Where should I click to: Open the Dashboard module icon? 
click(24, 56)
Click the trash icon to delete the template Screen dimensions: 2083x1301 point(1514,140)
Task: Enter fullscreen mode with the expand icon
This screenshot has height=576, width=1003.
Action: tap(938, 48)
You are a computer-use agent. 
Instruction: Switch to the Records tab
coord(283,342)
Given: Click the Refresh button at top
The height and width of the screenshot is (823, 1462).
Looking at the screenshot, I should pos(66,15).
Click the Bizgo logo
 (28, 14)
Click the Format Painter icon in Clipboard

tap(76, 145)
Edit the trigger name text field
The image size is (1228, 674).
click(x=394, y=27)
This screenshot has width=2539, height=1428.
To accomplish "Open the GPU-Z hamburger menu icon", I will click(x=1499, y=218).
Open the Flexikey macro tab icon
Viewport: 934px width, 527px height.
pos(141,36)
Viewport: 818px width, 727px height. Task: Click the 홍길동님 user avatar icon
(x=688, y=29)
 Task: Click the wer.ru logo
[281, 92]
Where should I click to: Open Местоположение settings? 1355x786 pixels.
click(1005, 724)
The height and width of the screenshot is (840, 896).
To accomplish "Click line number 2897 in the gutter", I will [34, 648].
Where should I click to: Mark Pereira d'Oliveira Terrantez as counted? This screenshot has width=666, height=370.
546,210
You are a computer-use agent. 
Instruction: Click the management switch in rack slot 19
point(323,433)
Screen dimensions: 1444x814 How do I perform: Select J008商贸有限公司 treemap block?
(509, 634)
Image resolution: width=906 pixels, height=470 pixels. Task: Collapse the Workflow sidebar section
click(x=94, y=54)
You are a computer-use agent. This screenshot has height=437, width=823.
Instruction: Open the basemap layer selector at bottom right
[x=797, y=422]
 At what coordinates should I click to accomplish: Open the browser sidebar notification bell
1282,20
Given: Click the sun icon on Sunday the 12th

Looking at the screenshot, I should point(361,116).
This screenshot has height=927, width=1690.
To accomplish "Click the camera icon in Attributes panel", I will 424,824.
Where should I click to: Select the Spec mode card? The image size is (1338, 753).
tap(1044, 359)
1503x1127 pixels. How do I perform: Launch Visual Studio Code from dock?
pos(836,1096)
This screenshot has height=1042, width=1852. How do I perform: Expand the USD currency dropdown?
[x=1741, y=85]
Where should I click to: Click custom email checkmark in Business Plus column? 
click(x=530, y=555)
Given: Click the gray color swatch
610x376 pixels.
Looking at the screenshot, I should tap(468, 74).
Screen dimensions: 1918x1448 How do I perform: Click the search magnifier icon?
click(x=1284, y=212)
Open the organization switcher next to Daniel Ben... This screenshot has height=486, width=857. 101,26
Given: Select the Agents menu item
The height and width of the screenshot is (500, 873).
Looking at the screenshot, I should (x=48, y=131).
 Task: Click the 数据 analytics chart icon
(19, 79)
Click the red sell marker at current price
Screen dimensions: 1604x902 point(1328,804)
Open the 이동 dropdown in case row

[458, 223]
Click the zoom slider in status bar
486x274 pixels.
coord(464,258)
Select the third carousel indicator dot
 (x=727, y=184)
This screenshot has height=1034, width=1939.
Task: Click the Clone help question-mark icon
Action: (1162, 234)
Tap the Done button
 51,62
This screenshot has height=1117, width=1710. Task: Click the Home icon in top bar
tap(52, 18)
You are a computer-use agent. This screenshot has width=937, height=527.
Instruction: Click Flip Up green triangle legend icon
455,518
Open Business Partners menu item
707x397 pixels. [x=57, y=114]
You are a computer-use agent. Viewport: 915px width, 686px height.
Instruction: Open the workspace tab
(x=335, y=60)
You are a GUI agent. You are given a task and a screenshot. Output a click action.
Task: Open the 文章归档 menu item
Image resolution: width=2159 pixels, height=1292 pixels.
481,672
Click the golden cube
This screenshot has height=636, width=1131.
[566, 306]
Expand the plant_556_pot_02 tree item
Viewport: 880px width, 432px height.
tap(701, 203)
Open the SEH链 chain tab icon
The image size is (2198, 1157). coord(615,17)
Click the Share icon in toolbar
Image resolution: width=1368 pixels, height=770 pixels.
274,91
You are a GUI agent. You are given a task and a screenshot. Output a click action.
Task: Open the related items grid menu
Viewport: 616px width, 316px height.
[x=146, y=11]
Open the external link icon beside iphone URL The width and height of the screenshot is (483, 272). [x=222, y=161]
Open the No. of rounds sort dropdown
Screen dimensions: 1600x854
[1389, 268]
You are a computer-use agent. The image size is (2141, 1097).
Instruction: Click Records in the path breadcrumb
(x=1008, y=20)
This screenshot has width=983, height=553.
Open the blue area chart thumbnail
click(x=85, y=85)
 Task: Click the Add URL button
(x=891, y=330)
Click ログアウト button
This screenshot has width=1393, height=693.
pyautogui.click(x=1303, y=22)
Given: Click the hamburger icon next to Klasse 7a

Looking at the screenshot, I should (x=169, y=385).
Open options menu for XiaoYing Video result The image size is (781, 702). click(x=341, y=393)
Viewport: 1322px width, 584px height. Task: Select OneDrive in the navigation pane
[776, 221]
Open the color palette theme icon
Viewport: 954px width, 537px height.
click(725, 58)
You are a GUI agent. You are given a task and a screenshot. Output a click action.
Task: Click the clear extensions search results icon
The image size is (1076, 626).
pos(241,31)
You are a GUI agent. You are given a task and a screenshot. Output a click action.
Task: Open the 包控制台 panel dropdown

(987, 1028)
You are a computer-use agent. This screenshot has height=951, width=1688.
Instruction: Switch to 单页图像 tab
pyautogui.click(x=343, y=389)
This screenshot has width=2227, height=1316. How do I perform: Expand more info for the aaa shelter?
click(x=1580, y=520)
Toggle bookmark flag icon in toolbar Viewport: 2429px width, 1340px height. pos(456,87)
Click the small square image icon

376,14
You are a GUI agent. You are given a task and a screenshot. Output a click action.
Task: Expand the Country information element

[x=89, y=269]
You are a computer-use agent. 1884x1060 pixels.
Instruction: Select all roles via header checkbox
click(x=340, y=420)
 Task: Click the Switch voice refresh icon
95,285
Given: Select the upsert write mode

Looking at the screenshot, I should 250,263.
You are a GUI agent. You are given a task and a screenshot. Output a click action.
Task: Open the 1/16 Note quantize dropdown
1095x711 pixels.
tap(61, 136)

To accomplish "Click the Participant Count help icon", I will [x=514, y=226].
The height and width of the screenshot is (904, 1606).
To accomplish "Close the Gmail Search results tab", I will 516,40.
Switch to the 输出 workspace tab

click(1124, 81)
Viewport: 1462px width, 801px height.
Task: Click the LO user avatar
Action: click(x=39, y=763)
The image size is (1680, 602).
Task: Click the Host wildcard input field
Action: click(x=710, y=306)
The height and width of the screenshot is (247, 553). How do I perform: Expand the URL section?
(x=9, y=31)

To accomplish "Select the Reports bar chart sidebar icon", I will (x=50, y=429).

_Task requirements_
Write down every line of the data exactly as it appears above.

_Solution for this task_
Where should I click to: Open the Dashboard module icon? 
click(24, 56)
Click the trash icon to delete the template Screen dimensions: 2083x1301 point(1514,140)
Task: Enter fullscreen mode with the expand icon
This screenshot has height=576, width=1003.
Action: tap(938, 48)
You are a computer-use agent. 
Instruction: Switch to the Records tab
coord(283,342)
Given: Click the Refresh button at top
The height and width of the screenshot is (823, 1462).
Looking at the screenshot, I should pos(66,15).
Click the Bizgo logo
 (28, 14)
Click the Format Painter icon in Clipboard

tap(76, 145)
Edit the trigger name text field
The image size is (1228, 674).
click(x=394, y=27)
This screenshot has width=2539, height=1428.
To accomplish "Open the GPU-Z hamburger menu icon", I will click(x=1499, y=218).
Open the Flexikey macro tab icon
Viewport: 934px width, 527px height.
pos(141,36)
Viewport: 818px width, 727px height. Task: Click the 홍길동님 user avatar icon
(x=688, y=29)
 Task: Click the wer.ru logo
[281, 92]
Where should I click to: Open Местоположение settings? 1355x786 pixels.
click(1005, 724)
The height and width of the screenshot is (840, 896).
To accomplish "Click line number 2897 in the gutter", I will [34, 648].
Where should I click to: Mark Pereira d'Oliveira Terrantez as counted? This screenshot has width=666, height=370.
546,210
You are a computer-use agent. 
Instruction: Click the management switch in rack slot 19
point(323,433)
Screen dimensions: 1444x814 How do I perform: Select J008商贸有限公司 treemap block?
(509, 634)
Image resolution: width=906 pixels, height=470 pixels. Task: Collapse the Workflow sidebar section
click(x=94, y=54)
You are a computer-use agent. This screenshot has height=437, width=823.
Instruction: Open the basemap layer selector at bottom right
[x=797, y=422]
 At what coordinates should I click to accomplish: Open the browser sidebar notification bell
1282,20
Given: Click the sun icon on Sunday the 12th

Looking at the screenshot, I should point(361,116).
This screenshot has height=927, width=1690.
To accomplish "Click the camera icon in Attributes panel", I will 424,824.
Where should I click to: Select the Spec mode card? The image size is (1338, 753).
tap(1044, 359)
1503x1127 pixels. How do I perform: Launch Visual Studio Code from dock?
pos(836,1096)
This screenshot has height=1042, width=1852. How do I perform: Expand the USD currency dropdown?
[x=1741, y=85]
Where should I click to: Click custom email checkmark in Business Plus column? 
click(x=530, y=555)
Given: Click the gray color swatch
610x376 pixels.
Looking at the screenshot, I should tap(468, 74).
Screen dimensions: 1918x1448 How do I perform: Click the search magnifier icon?
click(x=1284, y=212)
Open the organization switcher next to Daniel Ben... This screenshot has height=486, width=857. 101,26
Given: Select the Agents menu item
The height and width of the screenshot is (500, 873).
Looking at the screenshot, I should (x=48, y=131).
 Task: Click the 数据 analytics chart icon
(19, 79)
Click the red sell marker at current price
Screen dimensions: 1604x902 point(1328,804)
Open the 이동 dropdown in case row

[458, 223]
Click the zoom slider in status bar
486x274 pixels.
coord(464,258)
Select the third carousel indicator dot
 (x=727, y=184)
This screenshot has height=1034, width=1939.
Task: Click the Clone help question-mark icon
Action: (1162, 234)
Tap the Done button
 51,62
This screenshot has height=1117, width=1710. Task: Click the Home icon in top bar
tap(52, 18)
You are a computer-use agent. This screenshot has width=937, height=527.
Instruction: Click Flip Up green triangle legend icon
455,518
Open Business Partners menu item
707x397 pixels. [x=57, y=114]
You are a computer-use agent. Viewport: 915px width, 686px height.
Instruction: Open the workspace tab
(x=335, y=60)
You are a GUI agent. You are given a task and a screenshot. Output a click action.
Task: Open the 文章归档 menu item
Image resolution: width=2159 pixels, height=1292 pixels.
481,672
Click the golden cube
This screenshot has height=636, width=1131.
[566, 306]
Expand the plant_556_pot_02 tree item
Viewport: 880px width, 432px height.
tap(701, 203)
Open the SEH链 chain tab icon
The image size is (2198, 1157). coord(615,17)
Click the Share icon in toolbar
Image resolution: width=1368 pixels, height=770 pixels.
274,91
You are a GUI agent. You are given a task and a screenshot. Output a click action.
Task: Open the related items grid menu
Viewport: 616px width, 316px height.
[x=146, y=11]
Open the external link icon beside iphone URL The width and height of the screenshot is (483, 272). [x=222, y=161]
Open the No. of rounds sort dropdown
Screen dimensions: 1600x854
[1389, 268]
You are a computer-use agent. The image size is (2141, 1097).
Instruction: Click Records in the path breadcrumb
(x=1008, y=20)
This screenshot has width=983, height=553.
Open the blue area chart thumbnail
click(x=85, y=85)
 Task: Click the Add URL button
(x=891, y=330)
Click ログアウト button
This screenshot has width=1393, height=693.
pyautogui.click(x=1303, y=22)
Given: Click the hamburger icon next to Klasse 7a

Looking at the screenshot, I should (x=169, y=385).
Open options menu for XiaoYing Video result The image size is (781, 702). click(x=341, y=393)
Viewport: 1322px width, 584px height. Task: Select OneDrive in the navigation pane
[776, 221]
Open the color palette theme icon
Viewport: 954px width, 537px height.
click(725, 58)
You are a GUI agent. You are given a task and a screenshot. Output a click action.
Task: Click the clear extensions search results icon
The image size is (1076, 626).
pos(241,31)
You are a GUI agent. You are given a task and a screenshot. Output a click action.
Task: Open the 包控制台 panel dropdown

(987, 1028)
You are a computer-use agent. This screenshot has height=951, width=1688.
Instruction: Switch to 单页图像 tab
pyautogui.click(x=343, y=389)
This screenshot has width=2227, height=1316. How do I perform: Expand more info for the aaa shelter?
click(x=1580, y=520)
Toggle bookmark flag icon in toolbar Viewport: 2429px width, 1340px height. pos(456,87)
Click the small square image icon

376,14
You are a GUI agent. You are given a task and a screenshot. Output a click action.
Task: Expand the Country information element

[x=89, y=269]
You are a computer-use agent. 1884x1060 pixels.
Instruction: Select all roles via header checkbox
click(x=340, y=420)
 Task: Click the Switch voice refresh icon
95,285
Given: Select the upsert write mode

Looking at the screenshot, I should 250,263.
You are a GUI agent. You are given a task and a screenshot. Output a click action.
Task: Open the 1/16 Note quantize dropdown
1095x711 pixels.
tap(61, 136)

To accomplish "Click the Participant Count help icon", I will [x=514, y=226].
The height and width of the screenshot is (904, 1606).
To accomplish "Close the Gmail Search results tab", I will 516,40.
Switch to the 输出 workspace tab

click(1124, 81)
Viewport: 1462px width, 801px height.
Task: Click the LO user avatar
Action: click(x=39, y=763)
The image size is (1680, 602).
Task: Click the Host wildcard input field
Action: click(x=710, y=306)
The height and width of the screenshot is (247, 553). How do I perform: Expand the URL section?
(x=9, y=31)

To accomplish "Select the Reports bar chart sidebar icon", I will (x=50, y=429).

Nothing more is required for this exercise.